Task requirements:
Nothing is needed except the lines below that run from the one with "Home (297, 89)" through the one with "[Downloaden op bestandstype] (1660, 147)", repeated exactly.

++++++

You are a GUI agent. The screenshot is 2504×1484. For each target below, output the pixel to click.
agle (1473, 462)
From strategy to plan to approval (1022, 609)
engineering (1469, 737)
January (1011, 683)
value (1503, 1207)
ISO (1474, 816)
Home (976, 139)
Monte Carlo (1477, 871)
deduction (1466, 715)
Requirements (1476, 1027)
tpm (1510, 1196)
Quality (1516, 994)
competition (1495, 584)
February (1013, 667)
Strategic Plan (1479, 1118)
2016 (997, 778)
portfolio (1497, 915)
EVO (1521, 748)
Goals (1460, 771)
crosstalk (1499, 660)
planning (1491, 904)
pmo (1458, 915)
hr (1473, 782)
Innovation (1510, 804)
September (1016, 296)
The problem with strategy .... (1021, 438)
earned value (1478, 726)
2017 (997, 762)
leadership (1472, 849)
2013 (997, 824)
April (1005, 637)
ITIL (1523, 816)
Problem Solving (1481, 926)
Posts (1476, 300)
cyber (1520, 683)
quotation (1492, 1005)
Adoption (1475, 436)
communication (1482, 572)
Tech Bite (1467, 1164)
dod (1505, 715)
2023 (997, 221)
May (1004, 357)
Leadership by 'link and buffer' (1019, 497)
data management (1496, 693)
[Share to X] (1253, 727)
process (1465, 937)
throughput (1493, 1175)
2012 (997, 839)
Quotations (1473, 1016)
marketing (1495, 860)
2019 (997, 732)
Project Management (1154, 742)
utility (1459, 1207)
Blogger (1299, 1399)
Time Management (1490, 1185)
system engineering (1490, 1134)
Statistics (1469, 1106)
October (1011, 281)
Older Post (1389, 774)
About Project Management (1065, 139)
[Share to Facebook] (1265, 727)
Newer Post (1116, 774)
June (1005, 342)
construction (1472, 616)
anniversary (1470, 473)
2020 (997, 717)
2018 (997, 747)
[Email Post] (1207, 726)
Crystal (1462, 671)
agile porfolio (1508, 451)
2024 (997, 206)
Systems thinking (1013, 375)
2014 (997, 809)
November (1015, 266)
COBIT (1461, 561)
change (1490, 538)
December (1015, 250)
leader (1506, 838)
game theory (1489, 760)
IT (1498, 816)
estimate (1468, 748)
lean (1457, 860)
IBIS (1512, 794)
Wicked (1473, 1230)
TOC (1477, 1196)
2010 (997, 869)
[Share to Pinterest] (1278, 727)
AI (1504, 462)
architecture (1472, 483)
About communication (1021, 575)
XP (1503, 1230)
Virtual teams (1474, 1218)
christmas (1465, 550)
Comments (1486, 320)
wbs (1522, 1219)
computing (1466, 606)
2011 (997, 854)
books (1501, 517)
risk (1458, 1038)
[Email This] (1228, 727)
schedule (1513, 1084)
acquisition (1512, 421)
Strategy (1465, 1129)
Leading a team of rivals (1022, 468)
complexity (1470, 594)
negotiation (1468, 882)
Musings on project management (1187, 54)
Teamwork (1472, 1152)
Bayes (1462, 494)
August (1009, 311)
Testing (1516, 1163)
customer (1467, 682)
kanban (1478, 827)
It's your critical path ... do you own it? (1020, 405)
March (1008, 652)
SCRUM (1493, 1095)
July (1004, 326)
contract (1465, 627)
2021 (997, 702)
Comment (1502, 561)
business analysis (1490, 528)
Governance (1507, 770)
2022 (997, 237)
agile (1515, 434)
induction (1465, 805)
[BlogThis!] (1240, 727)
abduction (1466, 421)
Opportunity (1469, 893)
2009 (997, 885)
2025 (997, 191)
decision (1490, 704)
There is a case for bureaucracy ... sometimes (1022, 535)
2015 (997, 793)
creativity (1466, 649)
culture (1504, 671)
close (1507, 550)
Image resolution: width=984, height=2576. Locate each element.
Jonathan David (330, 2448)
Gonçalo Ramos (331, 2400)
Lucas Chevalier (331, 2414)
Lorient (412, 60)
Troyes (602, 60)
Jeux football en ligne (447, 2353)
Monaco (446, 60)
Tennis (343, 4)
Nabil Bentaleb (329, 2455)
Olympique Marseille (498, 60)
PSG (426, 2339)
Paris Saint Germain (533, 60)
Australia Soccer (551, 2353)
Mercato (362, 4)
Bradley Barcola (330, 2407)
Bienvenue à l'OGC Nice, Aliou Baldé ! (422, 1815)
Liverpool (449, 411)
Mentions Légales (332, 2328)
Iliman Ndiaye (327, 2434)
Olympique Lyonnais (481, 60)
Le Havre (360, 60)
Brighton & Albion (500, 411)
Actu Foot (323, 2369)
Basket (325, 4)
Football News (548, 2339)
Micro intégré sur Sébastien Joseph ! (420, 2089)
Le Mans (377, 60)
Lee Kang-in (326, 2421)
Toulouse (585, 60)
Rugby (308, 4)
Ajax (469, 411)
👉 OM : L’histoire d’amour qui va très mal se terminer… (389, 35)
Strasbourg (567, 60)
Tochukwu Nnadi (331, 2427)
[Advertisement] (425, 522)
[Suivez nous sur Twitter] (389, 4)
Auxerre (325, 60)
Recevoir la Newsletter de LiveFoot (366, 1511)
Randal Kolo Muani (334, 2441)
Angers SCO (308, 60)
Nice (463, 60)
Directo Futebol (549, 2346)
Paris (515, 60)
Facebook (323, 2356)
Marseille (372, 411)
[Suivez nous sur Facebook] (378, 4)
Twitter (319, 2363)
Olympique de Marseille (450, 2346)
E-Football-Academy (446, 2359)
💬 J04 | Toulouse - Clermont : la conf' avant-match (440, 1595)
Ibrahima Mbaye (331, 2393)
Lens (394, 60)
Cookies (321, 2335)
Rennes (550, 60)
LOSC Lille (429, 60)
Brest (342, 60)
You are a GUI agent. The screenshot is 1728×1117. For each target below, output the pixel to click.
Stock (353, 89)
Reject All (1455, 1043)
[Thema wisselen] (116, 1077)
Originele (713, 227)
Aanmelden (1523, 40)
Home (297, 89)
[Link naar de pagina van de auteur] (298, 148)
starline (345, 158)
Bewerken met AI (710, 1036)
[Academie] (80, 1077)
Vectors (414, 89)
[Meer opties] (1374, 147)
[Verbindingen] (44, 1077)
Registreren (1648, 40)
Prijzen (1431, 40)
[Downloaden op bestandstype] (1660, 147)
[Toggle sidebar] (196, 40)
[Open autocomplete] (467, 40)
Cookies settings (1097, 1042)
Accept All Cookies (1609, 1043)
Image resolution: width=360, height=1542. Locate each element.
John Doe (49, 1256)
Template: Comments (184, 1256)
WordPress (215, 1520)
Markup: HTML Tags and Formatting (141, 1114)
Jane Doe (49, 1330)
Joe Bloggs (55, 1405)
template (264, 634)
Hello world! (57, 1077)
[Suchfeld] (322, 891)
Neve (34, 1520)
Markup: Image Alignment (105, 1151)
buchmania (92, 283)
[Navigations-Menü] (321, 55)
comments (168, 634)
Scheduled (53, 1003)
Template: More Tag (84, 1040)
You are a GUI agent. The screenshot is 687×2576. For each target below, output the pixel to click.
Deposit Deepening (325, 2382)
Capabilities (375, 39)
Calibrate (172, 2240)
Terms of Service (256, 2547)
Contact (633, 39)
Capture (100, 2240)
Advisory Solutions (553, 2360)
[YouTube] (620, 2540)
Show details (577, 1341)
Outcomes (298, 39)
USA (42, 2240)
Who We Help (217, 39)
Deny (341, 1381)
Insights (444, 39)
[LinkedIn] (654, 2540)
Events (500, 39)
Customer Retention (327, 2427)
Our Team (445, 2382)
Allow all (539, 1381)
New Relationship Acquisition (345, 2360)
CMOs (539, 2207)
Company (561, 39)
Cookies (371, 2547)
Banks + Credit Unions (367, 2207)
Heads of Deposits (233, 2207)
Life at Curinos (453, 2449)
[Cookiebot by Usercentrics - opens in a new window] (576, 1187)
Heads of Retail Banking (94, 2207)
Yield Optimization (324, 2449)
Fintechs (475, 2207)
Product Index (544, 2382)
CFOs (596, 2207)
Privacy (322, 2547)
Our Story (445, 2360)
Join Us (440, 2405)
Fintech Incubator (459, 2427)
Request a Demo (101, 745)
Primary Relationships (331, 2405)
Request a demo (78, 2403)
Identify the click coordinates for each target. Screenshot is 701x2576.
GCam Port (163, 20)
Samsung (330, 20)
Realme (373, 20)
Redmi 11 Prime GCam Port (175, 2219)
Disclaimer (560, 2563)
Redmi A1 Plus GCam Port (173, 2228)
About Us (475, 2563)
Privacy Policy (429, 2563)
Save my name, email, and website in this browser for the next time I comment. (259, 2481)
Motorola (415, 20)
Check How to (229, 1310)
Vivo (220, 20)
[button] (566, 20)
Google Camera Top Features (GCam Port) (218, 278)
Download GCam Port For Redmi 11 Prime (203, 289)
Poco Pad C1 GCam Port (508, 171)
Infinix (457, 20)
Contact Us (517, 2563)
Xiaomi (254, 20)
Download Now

++++++

Finished task:
Home (297, 89)
[Link naar de pagina van de auteur] (298, 148)
starline (345, 158)
Bewerken met AI (710, 1036)
[Academie] (80, 1077)
Vectors (414, 89)
[Meer opties] (1374, 147)
[Verbindingen] (44, 1077)
Registreren (1648, 40)
Prijzen (1431, 40)
[Downloaden op bestandstype] (1660, 147)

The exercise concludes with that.